▶ **Written problem**: Please convert the rows into a JSON list of strings, one string per line and with blank lines omitted. Begin at the first line of the rows and stop after the line that contains "(x=997, y=736)".

▶ **Supplied information**:
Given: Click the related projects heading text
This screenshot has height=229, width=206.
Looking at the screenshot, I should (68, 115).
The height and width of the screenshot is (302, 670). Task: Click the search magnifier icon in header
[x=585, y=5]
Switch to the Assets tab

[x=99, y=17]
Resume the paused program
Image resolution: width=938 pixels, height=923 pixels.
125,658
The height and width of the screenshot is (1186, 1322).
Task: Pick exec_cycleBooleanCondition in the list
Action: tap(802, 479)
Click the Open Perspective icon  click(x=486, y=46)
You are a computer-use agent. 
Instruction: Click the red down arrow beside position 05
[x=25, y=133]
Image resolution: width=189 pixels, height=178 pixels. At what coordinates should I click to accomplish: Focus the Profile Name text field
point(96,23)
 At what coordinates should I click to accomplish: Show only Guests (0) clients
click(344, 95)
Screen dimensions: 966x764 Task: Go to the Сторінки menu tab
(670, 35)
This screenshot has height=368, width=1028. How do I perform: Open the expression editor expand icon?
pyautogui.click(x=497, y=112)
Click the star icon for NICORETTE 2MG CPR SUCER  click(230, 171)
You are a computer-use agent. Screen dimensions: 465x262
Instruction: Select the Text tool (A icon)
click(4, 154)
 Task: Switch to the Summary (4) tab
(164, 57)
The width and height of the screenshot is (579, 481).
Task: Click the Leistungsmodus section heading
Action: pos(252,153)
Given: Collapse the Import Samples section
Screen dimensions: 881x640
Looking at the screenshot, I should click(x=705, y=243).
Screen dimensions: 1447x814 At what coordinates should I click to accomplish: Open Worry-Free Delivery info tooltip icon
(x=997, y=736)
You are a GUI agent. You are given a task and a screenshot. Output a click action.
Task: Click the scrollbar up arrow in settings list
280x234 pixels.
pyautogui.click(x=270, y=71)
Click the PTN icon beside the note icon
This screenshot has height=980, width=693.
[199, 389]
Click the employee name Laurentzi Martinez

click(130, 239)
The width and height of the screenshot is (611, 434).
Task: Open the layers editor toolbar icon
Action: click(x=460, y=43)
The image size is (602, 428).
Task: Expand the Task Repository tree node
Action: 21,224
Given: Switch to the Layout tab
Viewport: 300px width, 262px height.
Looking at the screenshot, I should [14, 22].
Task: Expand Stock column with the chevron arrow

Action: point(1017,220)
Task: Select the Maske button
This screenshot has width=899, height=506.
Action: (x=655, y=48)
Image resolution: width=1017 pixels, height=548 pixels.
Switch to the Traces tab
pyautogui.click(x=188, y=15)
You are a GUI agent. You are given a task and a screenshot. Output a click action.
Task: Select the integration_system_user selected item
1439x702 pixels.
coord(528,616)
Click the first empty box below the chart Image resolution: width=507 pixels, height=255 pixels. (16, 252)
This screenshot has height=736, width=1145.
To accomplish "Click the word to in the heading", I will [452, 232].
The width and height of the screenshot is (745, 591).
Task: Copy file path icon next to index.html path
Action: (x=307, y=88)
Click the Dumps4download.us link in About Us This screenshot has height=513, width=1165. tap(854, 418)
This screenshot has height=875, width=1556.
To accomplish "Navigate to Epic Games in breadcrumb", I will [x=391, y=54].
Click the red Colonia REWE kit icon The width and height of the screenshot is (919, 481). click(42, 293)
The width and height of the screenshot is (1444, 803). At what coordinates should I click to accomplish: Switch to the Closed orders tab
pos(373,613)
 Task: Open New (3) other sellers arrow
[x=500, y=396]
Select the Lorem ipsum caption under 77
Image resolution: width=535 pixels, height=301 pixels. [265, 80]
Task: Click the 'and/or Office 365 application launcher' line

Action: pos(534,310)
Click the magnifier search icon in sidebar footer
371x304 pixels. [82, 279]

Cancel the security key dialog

▶ **Task output**:
[
  "Given: Click the related projects heading text",
  "This screenshot has height=229, width=206.",
  "Looking at the screenshot, I should (68, 115).",
  "The height and width of the screenshot is (302, 670). Task: Click the search magnifier icon in header",
  "[x=585, y=5]",
  "Switch to the Assets tab",
  "[x=99, y=17]",
  "Resume the paused program",
  "Image resolution: width=938 pixels, height=923 pixels.",
  "125,658",
  "The height and width of the screenshot is (1186, 1322).",
  "Task: Pick exec_cycleBooleanCondition in the list",
  "Action: tap(802, 479)",
  "Click the Open Perspective icon  click(x=486, y=46)",
  "You are a computer-use agent. ",
  "Instruction: Click the red down arrow beside position 05",
  "[x=25, y=133]",
  "Image resolution: width=189 pixels, height=178 pixels. At what coordinates should I click to accomplish: Focus the Profile Name text field",
  "point(96,23)",
  " At what coordinates should I click to accomplish: Show only Guests (0) clients",
  "click(344, 95)",
  "Screen dimensions: 966x764 Task: Go to the Сторінки menu tab",
  "(670, 35)",
  "This screenshot has height=368, width=1028. How do I perform: Open the expression editor expand icon?",
  "pyautogui.click(x=497, y=112)",
  "Click the star icon for NICORETTE 2MG CPR SUCER  click(230, 171)",
  "You are a computer-use agent. Screen dimensions: 465x262",
  "Instruction: Select the Text tool (A icon)",
  "click(4, 154)",
  " Task: Switch to the Summary (4) tab",
  "(164, 57)",
  "The width and height of the screenshot is (579, 481).",
  "Task: Click the Leistungsmodus section heading",
  "Action: pos(252,153)",
  "Given: Collapse the Import Samples section",
  "Screen dimensions: 881x640",
  "Looking at the screenshot, I should click(x=705, y=243).",
  "Screen dimensions: 1447x814 At what coordinates should I click to accomplish: Open Worry-Free Delivery info tooltip icon",
  "(x=997, y=736)"
]